Par Michel LAGACÉ.

Résumons. Mark Carney a succédé à Justin Trudeau comme Premier ministre au mois de mars, puis déclenché les élections qui ont eu lieu le 28 avril.

N’ayant pas été élu, et après que son parti a perdu son statut officiel à la Chambre des communes, Jagmeet Singh a annoncé sa démission comme chef des néo-démocrates. Jonathan Pedneault, le cochef du Parti vert, en a fait autant lorsqu’il n’a pas réussi à être élu.

Le chef du Parti conservateur, lui, a reconnu sa défaite dans la circonscription de Carleton qu’il représente depuis 2004, mais il a annoncé qu’il avait pourtant l’intention de continuer comme chef de son parti. L’avenir politique à long terme de Pierre Poilievre est cependant fort incertain, même s’il réussit à être élu dans une élection partielle d’ici quelques semaines.

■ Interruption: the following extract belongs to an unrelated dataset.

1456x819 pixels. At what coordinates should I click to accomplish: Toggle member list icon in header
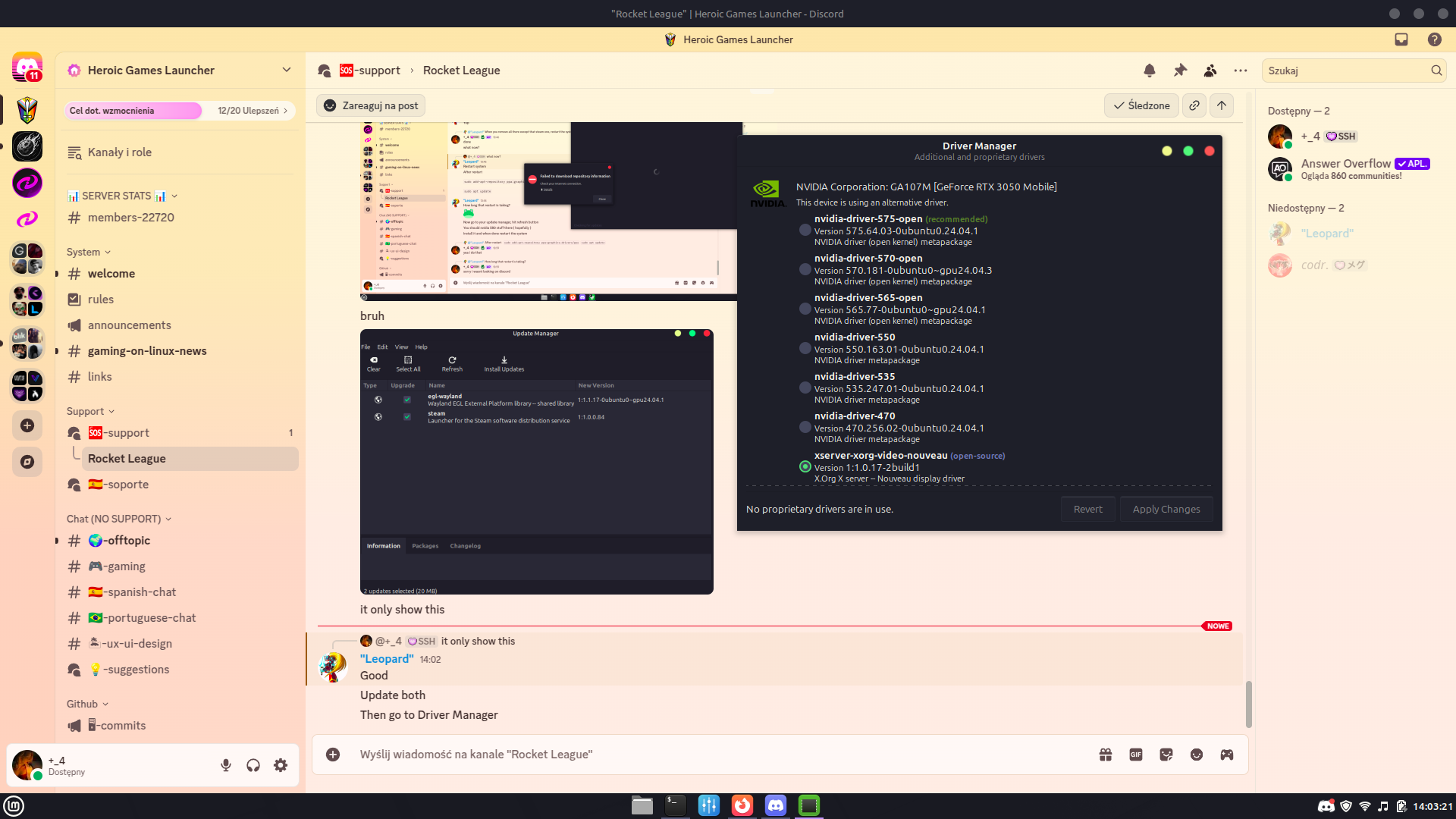pos(1210,71)
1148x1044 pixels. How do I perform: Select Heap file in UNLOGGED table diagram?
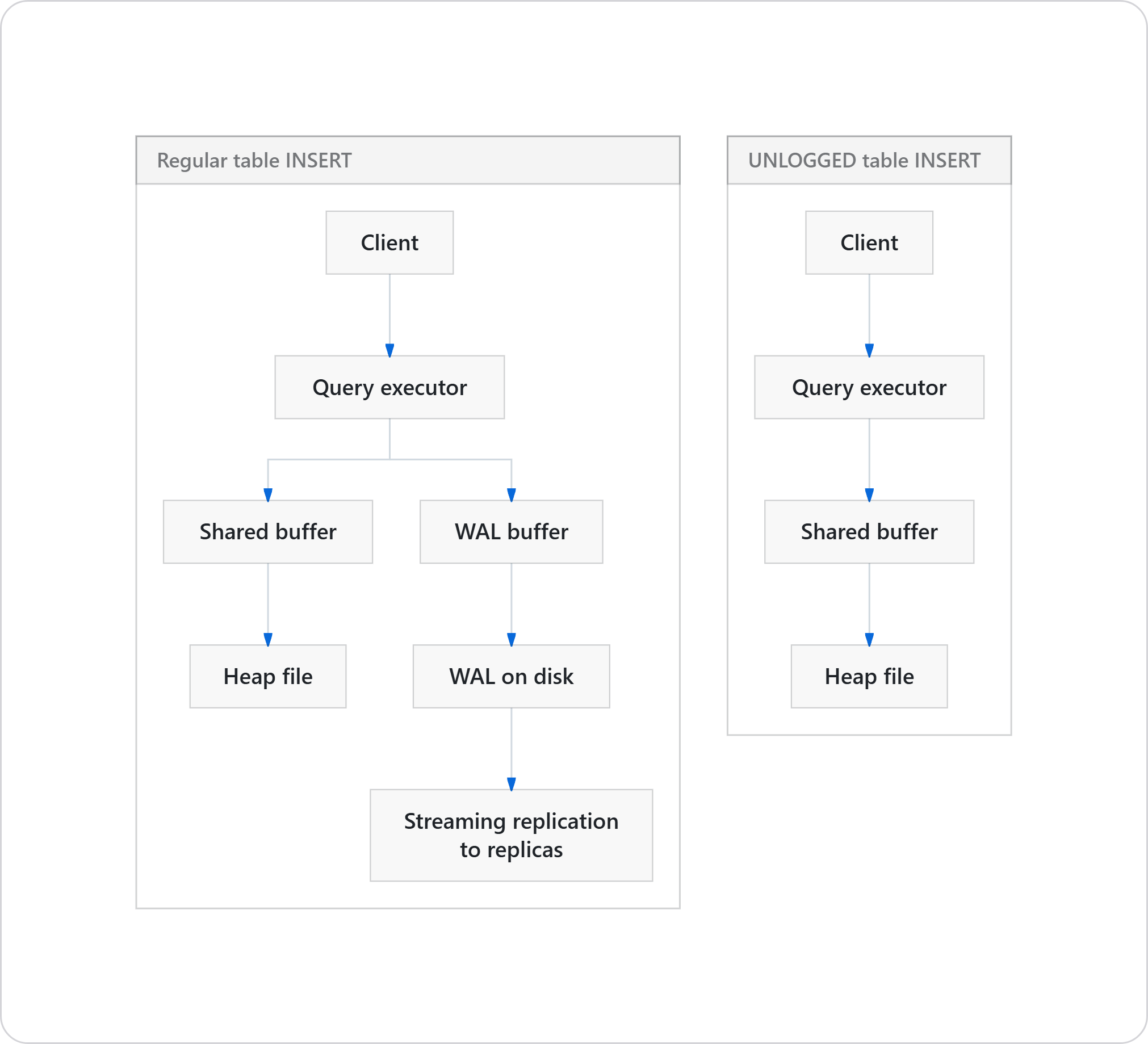coord(869,676)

Car, quoi qu’il dise, il n’est pas évident que l’ancien député de Carleton pourra demeurer à la tête de son parti qui a maintenant perdu quatre élections successives aux mains des libéraux, après Stephen Harper, Andrew Scheer et Erin O’Toole. Le parti a laissé tomber Andrew Scheer après les élections de 2019 et le caucus a remercié Erin O’Toole après la campagne de 2021. Ces deux chefs avaient pourtant remporté le vote populaire contre les libéraux, mais pas le nombre de sièges espérés. Or Pierre Poilievre a perdu les deux, en plus de perdre son propre siège.

Forcément, la défaite de Pierre Poilievre ravivera les critiques à l’égard de son style abrasif et de sa campagne électorale que même certains au sein du parti ont jugé déconnectée des inquiétudes des Canadiens dans la perspective de la guerre commerciale avec les États-Unis et des menaces d’annexion par le président Donald Trump.

Et, surtout, le chef du Parti conservateur devra expliquer à ses partisans comment il a laissé fondre l’énorme avantage de 25 points qu’il avait dans les sondages d’opinion. Pourtant les libéraux avaient été au pouvoir depuis 10 ans, un cadeau pour un parti d’opposition. Il a été pris au dépourvu, incapable de pivoter efficacement pour répondre aux menaces de Donald Trump.

Pour sa part, même si Mark Carney n’est qu’à trois sièges d’un gouvernement majoritaire, les défis ne manquent pas. Résumons encore.

Il doit affronter la menace existentielle que pose le Président des États-Unis. Ce faisant, il devra décider s’il veut en arriver à une entente avec le Président américain rapidement ou s’il serait préférable de prolonger les discussions alors que la popularité et le pouvoir de Donald Trump semblent être en déclin parmi les Américains. En même temps, il doit veiller à maintenir l’unité des Premiers ministres provinciaux et territoriaux, peu importe leurs différences politiques.

La menace posée par Donald Trump a repoussé au second plan les problèmes épineux qui auraient normalement été au centre de la dernière campagne électorale. Les prix de l’immobilier et le coût de la vie sont toujours élevés, il reste à définir une politique sur l’environnement et les questions d’unité nationale continuent à préoccuper le gouvernement. Les obstacles au commerce intérieur doivent être éliminés. La construction de grands projets comme les pipelines et la diversification des marchés de l’énergie propre et conventionnelle exigeront l’attention du nouveau gouvernement. Et ces impératifs devront être relevés dans le contexte d’une récession probable cette année tant aux États-Unis qu’au Canada.

Tout comme les conservateurs, les néo-démocrates devront faire un examen de conscience en profondeur car ils doivent considérer ce qu’ils sont et ce qu’ils font, repenser leur idéologie et revoir leurs tactiques et leurs comportements.

Il est essentiel pour la santé de la démocratie canadienne que tout gouvernement soit tenu responsable de ses actes par au moins un parti en mesure de le remplacer au pied levé. Tôt ou tard, le gouvernement actuel devra retourner aux urnes pour affronter le jugement des Canadiens. Car la vie en démocratie, c’est toujours être prêt à se remettre en jeu.